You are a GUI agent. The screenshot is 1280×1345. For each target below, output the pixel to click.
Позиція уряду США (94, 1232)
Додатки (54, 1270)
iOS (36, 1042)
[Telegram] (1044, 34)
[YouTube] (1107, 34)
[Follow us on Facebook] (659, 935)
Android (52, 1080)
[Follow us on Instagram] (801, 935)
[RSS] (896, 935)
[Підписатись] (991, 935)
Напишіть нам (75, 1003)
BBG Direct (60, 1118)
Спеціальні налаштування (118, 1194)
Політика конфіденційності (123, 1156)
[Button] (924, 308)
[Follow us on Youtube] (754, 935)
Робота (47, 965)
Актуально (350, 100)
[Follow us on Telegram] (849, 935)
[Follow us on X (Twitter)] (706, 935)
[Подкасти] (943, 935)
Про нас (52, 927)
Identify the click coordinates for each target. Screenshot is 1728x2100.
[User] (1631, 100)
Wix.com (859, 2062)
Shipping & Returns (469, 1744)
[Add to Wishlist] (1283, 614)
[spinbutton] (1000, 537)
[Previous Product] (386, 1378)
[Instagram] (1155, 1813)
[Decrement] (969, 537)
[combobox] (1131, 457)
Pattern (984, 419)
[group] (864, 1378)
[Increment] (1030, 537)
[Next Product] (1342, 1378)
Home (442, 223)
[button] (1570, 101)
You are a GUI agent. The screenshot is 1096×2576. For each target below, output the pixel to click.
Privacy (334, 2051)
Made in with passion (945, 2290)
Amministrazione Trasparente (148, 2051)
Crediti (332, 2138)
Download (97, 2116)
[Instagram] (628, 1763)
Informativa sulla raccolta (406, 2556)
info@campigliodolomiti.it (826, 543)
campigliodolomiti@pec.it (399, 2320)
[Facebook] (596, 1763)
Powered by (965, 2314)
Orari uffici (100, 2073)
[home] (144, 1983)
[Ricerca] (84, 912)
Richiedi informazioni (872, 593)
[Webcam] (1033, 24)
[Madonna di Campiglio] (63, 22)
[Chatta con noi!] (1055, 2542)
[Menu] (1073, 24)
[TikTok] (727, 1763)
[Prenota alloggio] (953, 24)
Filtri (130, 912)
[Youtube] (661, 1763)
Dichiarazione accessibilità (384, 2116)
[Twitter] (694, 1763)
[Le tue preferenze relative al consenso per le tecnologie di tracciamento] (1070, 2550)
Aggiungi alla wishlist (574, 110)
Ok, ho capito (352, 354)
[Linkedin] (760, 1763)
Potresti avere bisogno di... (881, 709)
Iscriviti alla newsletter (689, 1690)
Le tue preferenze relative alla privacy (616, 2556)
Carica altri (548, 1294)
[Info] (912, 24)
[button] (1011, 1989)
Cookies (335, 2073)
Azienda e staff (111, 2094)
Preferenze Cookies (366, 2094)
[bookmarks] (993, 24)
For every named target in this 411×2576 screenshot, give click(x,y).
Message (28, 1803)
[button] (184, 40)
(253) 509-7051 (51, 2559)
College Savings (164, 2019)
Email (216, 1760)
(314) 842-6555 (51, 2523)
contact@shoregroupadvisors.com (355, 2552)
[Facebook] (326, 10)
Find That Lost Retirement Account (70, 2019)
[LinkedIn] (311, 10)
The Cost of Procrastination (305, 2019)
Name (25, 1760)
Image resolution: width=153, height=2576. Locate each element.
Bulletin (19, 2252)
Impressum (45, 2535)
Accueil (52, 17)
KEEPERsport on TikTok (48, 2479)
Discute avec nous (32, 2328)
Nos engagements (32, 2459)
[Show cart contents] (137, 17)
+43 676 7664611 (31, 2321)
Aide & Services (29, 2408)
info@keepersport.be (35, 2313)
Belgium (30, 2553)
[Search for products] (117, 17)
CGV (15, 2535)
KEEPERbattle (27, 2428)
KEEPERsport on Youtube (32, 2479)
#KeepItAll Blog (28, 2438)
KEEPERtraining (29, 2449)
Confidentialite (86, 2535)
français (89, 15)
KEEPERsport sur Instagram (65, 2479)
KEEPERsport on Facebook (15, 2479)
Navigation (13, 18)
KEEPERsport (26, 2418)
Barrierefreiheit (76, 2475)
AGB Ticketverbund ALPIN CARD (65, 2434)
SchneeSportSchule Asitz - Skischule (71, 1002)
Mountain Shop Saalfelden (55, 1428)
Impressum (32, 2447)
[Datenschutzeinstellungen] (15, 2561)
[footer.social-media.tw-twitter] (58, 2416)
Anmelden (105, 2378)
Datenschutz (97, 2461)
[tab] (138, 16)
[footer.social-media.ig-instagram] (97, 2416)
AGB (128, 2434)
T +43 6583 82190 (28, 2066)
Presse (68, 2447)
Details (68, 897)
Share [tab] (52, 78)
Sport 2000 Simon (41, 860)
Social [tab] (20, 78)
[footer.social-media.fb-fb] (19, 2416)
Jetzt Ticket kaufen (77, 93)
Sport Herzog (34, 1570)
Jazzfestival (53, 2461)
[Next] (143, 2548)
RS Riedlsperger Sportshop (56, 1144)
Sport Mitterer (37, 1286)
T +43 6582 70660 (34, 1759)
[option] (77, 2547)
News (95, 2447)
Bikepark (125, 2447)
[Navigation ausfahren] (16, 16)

Your task: Copy the lines above exactly. Start with the line containing "Filtri (130, 912)", end with the line containing "Datenschutz (97, 2461)", and include both.

Output:
Filtri (130, 912)
[Youtube] (661, 1763)
Dichiarazione accessibilità (384, 2116)
[Twitter] (694, 1763)
[Le tue preferenze relative al consenso per le tecnologie di tracciamento] (1070, 2550)
Aggiungi alla wishlist (574, 110)
Ok, ho capito (352, 354)
[Linkedin] (760, 1763)
Potresti avere bisogno di... (881, 709)
Iscriviti alla newsletter (689, 1690)
Le tue preferenze relative alla privacy (616, 2556)
Carica altri (548, 1294)
[Info] (912, 24)
[button] (1011, 1989)
Cookies (335, 2073)
Azienda e staff (111, 2094)
Preferenze Cookies (366, 2094)
[bookmarks] (993, 24)
For every named target in this 411×2576 screenshot, give click(x,y).
Message (28, 1803)
[button] (184, 40)
(253) 509-7051 (51, 2559)
College Savings (164, 2019)
Email (216, 1760)
(314) 842-6555 (51, 2523)
contact@shoregroupadvisors.com (355, 2552)
[Facebook] (326, 10)
Find That Lost Retirement Account (70, 2019)
[LinkedIn] (311, 10)
The Cost of Procrastination (305, 2019)
Name (25, 1760)
Image resolution: width=153, height=2576. Locate each element.
Bulletin (19, 2252)
Impressum (45, 2535)
Accueil (52, 17)
KEEPERsport on TikTok (48, 2479)
Discute avec nous (32, 2328)
Nos engagements (32, 2459)
[Show cart contents] (137, 17)
+43 676 7664611 (31, 2321)
Aide & Services (29, 2408)
info@keepersport.be (35, 2313)
Belgium (30, 2553)
[Search for products] (117, 17)
CGV (15, 2535)
KEEPERbattle (27, 2428)
KEEPERsport on Youtube (32, 2479)
#KeepItAll Blog (28, 2438)
KEEPERtraining (29, 2449)
Confidentialite (86, 2535)
français (89, 15)
KEEPERsport sur Instagram (65, 2479)
KEEPERsport on Facebook (15, 2479)
Navigation (13, 18)
KEEPERsport (26, 2418)
Barrierefreiheit (76, 2475)
AGB Ticketverbund ALPIN CARD (65, 2434)
SchneeSportSchule Asitz - Skischule (71, 1002)
Mountain Shop Saalfelden (55, 1428)
Impressum (32, 2447)
[Datenschutzeinstellungen] (15, 2561)
[footer.social-media.tw-twitter] (58, 2416)
Anmelden (105, 2378)
Datenschutz (97, 2461)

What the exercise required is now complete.